1) mm_pause As I said,

diedler_f_ · ‎09-19-2017

Hi everyone,

I wonder if there is not a bug inside TTB library. I explain:

I have a long computation for 1 000 000 objects. For this, I use parralel_for paradigm like this:

size_t size = 1000000;
tbb::parallel_for(tbb::blocked_range<size_t>(0, size),
        [&](const tbb::blocked_range<size_t>& r) {
            for (size_t i=r.begin(); i != r.end(); ++i)
            {
                //long computation here
            }
}

When I launch the program, sometimes my 8 cores work at 100% => That's great !

But sometimes, I have a loss of "powerful" for my threads (i will provide a graphic chart of my CPU usage it will be clearer to understand).

Can you explain why ? Thanks :)

PS: I use Windows 10 with an Intel i7 (8 cores)

diedler_f_ · ‎09-19-2017

add image

Alexei_K_Intel · ‎09-19-2017

Hi,

What sort of "long computation" is performed? Is it pure math or does the algorithm perform some IO operations (read files, sockets and so on)? Do you use some synchronizations, third-party library calls and/or OS API inside the computations?

Regards,
Alex

diedler_f_ · ‎09-19-2017

Hi,

It is pure maths operations no IO or sockets. No api call. And there is no synchronisation. It is strange because sometimes all CPU work and sometimes not...

Any ideas ?

EDIT: I try to change partitioner but same result.

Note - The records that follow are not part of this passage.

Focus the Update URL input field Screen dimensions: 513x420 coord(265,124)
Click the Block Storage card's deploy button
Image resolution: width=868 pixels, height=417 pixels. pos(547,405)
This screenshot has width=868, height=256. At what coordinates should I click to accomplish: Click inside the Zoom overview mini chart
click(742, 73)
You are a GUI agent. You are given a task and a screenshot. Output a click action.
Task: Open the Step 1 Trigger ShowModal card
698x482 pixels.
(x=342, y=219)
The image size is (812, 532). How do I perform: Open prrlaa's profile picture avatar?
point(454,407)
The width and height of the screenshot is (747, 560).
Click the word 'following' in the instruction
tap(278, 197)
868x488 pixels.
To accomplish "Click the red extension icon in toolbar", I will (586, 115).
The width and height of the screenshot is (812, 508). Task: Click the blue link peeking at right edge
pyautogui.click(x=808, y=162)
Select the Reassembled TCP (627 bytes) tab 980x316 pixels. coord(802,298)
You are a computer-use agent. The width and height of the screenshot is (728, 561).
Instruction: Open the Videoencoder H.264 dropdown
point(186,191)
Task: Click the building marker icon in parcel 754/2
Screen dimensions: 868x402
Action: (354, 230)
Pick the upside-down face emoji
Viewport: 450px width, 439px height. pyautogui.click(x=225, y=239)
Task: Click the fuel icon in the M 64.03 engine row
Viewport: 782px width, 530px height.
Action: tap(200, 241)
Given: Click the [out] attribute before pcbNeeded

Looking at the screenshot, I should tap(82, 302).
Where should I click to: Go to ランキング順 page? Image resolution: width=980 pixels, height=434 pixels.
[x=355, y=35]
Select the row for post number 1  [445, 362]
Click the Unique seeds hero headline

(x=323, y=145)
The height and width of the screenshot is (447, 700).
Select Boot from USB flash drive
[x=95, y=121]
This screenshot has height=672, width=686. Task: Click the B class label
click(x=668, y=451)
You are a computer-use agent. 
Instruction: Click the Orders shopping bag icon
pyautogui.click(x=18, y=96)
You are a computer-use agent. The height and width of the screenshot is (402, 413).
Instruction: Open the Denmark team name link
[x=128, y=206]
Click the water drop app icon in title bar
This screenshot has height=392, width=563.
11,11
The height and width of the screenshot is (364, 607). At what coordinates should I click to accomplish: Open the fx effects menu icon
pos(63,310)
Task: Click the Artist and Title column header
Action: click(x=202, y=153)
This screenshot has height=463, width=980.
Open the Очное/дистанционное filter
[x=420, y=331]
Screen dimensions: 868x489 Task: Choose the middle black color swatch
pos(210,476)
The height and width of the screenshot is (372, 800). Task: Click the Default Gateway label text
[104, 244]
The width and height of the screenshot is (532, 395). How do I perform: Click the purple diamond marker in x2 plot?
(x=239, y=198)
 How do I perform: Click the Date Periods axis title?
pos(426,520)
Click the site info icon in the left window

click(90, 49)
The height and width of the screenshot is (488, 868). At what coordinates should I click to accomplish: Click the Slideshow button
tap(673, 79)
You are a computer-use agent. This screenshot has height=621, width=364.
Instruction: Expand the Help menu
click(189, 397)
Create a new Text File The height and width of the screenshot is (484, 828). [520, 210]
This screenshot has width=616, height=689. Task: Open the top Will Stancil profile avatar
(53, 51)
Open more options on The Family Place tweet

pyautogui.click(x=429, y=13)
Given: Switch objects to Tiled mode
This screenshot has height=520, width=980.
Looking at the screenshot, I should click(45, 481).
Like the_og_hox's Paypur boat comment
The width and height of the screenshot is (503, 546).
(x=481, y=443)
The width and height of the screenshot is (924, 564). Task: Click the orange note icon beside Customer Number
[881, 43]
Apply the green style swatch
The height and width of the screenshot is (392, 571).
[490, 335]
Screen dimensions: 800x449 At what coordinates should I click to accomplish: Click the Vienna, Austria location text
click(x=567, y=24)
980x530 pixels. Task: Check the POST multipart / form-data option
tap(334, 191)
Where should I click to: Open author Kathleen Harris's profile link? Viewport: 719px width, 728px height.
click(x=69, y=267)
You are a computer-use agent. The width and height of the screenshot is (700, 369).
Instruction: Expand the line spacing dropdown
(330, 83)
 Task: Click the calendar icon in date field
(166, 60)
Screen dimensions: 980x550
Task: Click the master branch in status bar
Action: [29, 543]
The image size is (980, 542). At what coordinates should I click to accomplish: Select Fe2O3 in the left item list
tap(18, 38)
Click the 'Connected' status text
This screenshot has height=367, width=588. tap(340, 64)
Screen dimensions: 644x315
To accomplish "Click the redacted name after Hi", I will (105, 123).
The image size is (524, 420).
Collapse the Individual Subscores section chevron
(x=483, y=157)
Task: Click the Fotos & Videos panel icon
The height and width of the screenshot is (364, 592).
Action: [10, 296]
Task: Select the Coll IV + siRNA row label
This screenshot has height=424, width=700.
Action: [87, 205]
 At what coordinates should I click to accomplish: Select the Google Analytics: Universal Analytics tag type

Maybe I did some mistakes because I don't have an expert knowledge about this.

Alexei_K_Intel · ‎09-21-2017

Could you provide a complete reproducer and some related details about your environment and use case, please?

Regards,
Alex

diedler_f_ · ‎09-21-2017

Alex (Intel) wrote:

Could you provide a complete reproducer and some related details about your environment and use case, please?

Yes, I wrote a small example that reproduce the problem :

   size_t nbCombiFast = 100000;
    tbb::parallel_for(tbb::blocked_range<size_t>(0, nbCombiFast),
        [&](const tbb::blocked_range<size_t>& r) {
            for (size_t i=r.begin(); i != r.end(); ++i)
            {
                std::vector<float> v;
                float r = 0;
                for (size_t o=0; o<10000000; ++o)
                {
                    r += o*sin(o) - cos(o);
                }
                v.push_back(r); // to avoid compiler optimizations...
            }
        }
    );

My environment is :

MinGW v5.1 (with GCC 5.1 (tdm-1) with Thread model = posix)
Compiler options: Release mode with -O3 for optimizations
Windows 10 with Intel i7-6820HQ @ 2.70Ghz
I don't remember the TBB version, but the name of the folder I had compiled was "tbb2017_20161128oss". Because there is no binaries for MinGW compiler, so I had compiled myself the TBB library for MinGW (maybe the problem is here ?)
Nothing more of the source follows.